Albo udają, że się znają i mówią sobie to "dzien dobry" żeby nie wyjść na kogoś niemiłego...Kasiak pisze:Wszyscy się znają, każdy każdemu mówi „dzień dobry
Może nie wiocha...i nie cała, bo aż tak znana nie jestem, ale na sąsiadów z mojej okolicy nie ma sposobu.
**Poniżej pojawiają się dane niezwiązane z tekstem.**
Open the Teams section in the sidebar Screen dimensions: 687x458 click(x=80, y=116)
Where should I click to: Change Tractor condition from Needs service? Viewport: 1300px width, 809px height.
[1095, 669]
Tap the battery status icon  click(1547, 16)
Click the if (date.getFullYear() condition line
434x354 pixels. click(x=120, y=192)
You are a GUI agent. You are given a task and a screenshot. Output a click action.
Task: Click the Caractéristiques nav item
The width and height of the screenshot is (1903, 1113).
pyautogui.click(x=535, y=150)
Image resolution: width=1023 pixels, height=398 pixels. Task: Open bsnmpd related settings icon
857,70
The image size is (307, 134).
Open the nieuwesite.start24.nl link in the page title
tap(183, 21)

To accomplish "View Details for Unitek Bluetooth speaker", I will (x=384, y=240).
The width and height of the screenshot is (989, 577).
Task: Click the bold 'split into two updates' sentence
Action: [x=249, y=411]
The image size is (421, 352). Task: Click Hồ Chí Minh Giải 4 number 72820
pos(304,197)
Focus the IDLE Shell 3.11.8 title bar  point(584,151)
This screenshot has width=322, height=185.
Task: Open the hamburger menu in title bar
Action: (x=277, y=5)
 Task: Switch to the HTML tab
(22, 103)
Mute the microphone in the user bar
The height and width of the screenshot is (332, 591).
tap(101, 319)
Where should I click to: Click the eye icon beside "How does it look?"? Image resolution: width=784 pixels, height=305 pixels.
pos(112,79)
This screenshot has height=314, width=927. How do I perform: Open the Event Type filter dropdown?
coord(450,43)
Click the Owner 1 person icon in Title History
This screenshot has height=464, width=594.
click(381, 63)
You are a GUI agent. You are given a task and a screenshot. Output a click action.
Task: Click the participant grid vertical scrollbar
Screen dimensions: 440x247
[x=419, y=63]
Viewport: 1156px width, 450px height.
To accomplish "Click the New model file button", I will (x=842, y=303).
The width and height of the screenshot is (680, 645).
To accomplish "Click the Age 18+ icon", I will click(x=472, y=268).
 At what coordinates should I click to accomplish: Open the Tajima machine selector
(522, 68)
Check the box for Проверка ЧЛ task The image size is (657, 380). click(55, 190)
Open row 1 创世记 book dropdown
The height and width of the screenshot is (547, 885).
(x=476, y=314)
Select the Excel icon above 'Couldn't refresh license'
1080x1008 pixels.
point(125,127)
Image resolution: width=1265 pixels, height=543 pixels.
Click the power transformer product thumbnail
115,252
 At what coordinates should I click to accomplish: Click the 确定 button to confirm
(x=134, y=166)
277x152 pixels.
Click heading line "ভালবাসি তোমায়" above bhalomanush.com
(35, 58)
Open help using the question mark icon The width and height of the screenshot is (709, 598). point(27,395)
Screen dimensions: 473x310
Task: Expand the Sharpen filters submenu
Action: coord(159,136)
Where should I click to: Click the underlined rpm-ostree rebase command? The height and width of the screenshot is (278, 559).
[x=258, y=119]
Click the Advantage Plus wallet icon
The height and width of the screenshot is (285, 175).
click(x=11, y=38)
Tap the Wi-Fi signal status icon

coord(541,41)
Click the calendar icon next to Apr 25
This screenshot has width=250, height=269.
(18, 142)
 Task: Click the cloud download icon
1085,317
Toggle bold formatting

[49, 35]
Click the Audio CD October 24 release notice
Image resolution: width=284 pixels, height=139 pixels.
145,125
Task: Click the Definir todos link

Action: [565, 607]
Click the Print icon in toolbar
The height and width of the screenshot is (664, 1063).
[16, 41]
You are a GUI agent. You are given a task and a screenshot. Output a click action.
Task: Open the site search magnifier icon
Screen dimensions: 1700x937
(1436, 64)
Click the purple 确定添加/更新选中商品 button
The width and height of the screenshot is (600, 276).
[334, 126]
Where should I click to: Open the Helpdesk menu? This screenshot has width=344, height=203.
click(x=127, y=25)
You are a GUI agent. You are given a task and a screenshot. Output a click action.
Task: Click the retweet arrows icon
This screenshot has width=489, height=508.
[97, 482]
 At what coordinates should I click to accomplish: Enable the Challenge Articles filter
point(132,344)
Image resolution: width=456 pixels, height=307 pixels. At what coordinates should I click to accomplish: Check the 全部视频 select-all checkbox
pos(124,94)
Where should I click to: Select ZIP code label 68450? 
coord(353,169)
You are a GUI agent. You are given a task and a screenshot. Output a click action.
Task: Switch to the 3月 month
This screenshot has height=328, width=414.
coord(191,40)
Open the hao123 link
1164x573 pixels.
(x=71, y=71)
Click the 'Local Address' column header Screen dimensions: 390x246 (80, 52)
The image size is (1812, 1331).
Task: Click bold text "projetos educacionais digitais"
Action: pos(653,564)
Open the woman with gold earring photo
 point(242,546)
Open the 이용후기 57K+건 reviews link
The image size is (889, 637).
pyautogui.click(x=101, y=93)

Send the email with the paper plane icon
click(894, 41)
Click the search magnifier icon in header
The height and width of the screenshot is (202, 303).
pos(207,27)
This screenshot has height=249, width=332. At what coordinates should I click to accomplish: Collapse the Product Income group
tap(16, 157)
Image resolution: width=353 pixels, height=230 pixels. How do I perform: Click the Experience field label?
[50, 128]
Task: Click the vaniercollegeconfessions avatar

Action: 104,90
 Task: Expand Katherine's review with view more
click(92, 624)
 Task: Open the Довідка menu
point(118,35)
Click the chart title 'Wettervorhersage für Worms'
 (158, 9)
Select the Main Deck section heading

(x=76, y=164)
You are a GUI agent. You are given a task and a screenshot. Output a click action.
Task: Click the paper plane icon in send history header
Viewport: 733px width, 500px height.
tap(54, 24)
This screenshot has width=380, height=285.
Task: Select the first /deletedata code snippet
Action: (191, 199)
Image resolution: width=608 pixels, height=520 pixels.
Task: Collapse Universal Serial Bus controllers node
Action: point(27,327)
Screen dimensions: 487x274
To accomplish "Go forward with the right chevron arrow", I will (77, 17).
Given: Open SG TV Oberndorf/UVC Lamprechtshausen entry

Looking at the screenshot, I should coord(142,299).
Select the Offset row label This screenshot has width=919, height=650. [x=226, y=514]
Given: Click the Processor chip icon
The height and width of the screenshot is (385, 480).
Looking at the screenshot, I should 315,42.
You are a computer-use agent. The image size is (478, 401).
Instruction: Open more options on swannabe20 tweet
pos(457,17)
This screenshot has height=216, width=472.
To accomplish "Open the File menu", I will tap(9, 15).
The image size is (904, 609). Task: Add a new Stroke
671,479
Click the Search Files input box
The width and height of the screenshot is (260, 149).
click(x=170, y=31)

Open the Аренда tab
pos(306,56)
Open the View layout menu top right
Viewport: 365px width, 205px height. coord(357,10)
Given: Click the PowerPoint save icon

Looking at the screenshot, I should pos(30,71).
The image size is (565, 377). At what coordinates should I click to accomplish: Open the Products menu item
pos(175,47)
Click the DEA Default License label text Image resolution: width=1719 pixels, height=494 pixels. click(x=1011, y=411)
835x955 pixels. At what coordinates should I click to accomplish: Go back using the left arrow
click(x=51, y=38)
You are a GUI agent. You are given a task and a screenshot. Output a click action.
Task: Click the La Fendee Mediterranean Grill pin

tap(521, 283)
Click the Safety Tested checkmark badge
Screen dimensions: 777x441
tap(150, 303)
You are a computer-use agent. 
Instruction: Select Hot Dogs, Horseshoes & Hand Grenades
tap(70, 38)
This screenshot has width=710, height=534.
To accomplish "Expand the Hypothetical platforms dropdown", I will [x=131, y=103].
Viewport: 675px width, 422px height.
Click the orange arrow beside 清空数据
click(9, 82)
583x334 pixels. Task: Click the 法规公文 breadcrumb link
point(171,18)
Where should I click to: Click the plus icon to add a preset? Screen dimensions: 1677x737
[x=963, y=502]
Mnie nie interesuje, co robią i mam to gdzieś, ale kiedy tylko pod moim domem pojawi się auto (a już nie daj Boże karetka!) to zza okien wyglądają zaciekawione twarze... Kiedyś rozmawiałam z koleżanką pod domem wieczorem, a w oknie nagle zapaliło się światło i pani sąsiadka odsłoniła firankę i jak gdyby nigdy nic gapiła się na nas...Kasiak pisze:A może kiedyś zdarzyło się wam, że tylko coś zrobiliście nie tak (szczególnie w mniemaniu osób starszych) a po godzinie już cała wiocha wiedziała?
Nie cierpię plotek- kiedy takie dwie się spotkają pod bramą i rozmawiają o ludziach, których nazwisk nawet dobrze nie pamiętają. Już nie chcę wspominać, co się działo gdy mojego domu nie odwiedził ksiądz po kolędzie....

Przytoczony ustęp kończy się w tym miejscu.